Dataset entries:
>>>>>
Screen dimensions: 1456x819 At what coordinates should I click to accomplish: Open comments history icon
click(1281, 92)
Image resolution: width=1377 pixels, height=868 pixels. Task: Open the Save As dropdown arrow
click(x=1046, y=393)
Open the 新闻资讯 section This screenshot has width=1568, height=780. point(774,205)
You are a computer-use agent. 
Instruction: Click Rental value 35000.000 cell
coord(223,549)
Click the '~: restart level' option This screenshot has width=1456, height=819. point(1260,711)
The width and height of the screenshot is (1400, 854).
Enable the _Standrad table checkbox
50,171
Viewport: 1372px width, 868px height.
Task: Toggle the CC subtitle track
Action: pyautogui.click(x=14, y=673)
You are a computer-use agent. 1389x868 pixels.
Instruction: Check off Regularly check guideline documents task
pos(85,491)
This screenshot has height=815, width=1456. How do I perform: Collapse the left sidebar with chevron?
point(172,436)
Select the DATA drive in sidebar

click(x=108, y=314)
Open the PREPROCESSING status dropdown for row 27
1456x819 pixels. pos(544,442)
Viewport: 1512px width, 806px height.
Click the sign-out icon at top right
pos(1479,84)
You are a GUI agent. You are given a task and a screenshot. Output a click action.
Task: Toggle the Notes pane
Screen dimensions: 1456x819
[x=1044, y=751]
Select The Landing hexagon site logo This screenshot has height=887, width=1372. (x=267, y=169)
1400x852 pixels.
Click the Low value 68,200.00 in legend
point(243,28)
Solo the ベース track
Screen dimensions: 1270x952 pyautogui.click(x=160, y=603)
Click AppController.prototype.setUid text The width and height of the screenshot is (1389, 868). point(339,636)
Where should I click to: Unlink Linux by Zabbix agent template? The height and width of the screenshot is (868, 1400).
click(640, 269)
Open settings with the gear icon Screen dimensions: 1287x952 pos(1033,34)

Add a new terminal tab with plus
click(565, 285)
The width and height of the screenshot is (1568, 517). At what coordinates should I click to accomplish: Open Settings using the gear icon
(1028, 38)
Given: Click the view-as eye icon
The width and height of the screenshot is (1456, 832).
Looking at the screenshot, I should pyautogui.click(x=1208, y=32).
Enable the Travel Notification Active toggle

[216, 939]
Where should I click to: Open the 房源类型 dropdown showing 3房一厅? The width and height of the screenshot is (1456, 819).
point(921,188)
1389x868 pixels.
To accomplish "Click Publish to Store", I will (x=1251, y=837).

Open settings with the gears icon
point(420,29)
<<<<<
WHAT TO WORK ON:
Repeat every entry word for word.

RESPONSE TO THE TASK:
Screen dimensions: 1456x819 At what coordinates should I click to accomplish: Open comments history icon
click(1281, 92)
Image resolution: width=1377 pixels, height=868 pixels. Task: Open the Save As dropdown arrow
click(x=1046, y=393)
Open the 新闻资讯 section This screenshot has width=1568, height=780. point(774,205)
You are a computer-use agent. 
Instruction: Click Rental value 35000.000 cell
coord(223,549)
Click the '~: restart level' option This screenshot has width=1456, height=819. point(1260,711)
The width and height of the screenshot is (1400, 854).
Enable the _Standrad table checkbox
50,171
Viewport: 1372px width, 868px height.
Task: Toggle the CC subtitle track
Action: pyautogui.click(x=14, y=673)
You are a computer-use agent. 1389x868 pixels.
Instruction: Check off Regularly check guideline documents task
pos(85,491)
This screenshot has height=815, width=1456. How do I perform: Collapse the left sidebar with chevron?
point(172,436)
Select the DATA drive in sidebar

click(x=108, y=314)
Open the PREPROCESSING status dropdown for row 27
1456x819 pixels. pos(544,442)
Viewport: 1512px width, 806px height.
Click the sign-out icon at top right
pos(1479,84)
You are a GUI agent. You are given a task and a screenshot. Output a click action.
Task: Toggle the Notes pane
Screen dimensions: 1456x819
[x=1044, y=751]
Select The Landing hexagon site logo This screenshot has height=887, width=1372. (x=267, y=169)
1400x852 pixels.
Click the Low value 68,200.00 in legend
point(243,28)
Solo the ベース track
Screen dimensions: 1270x952 pyautogui.click(x=160, y=603)
Click AppController.prototype.setUid text The width and height of the screenshot is (1389, 868). point(339,636)
Where should I click to: Unlink Linux by Zabbix agent template? The height and width of the screenshot is (868, 1400).
click(640, 269)
Open settings with the gear icon Screen dimensions: 1287x952 pos(1033,34)

Add a new terminal tab with plus
click(565, 285)
The width and height of the screenshot is (1568, 517). At what coordinates should I click to accomplish: Open Settings using the gear icon
(1028, 38)
Given: Click the view-as eye icon
The width and height of the screenshot is (1456, 832).
Looking at the screenshot, I should pyautogui.click(x=1208, y=32).
Enable the Travel Notification Active toggle

[216, 939]
Where should I click to: Open the 房源类型 dropdown showing 3房一厅? The width and height of the screenshot is (1456, 819).
point(921,188)
1389x868 pixels.
To accomplish "Click Publish to Store", I will (x=1251, y=837).

Open settings with the gears icon
point(420,29)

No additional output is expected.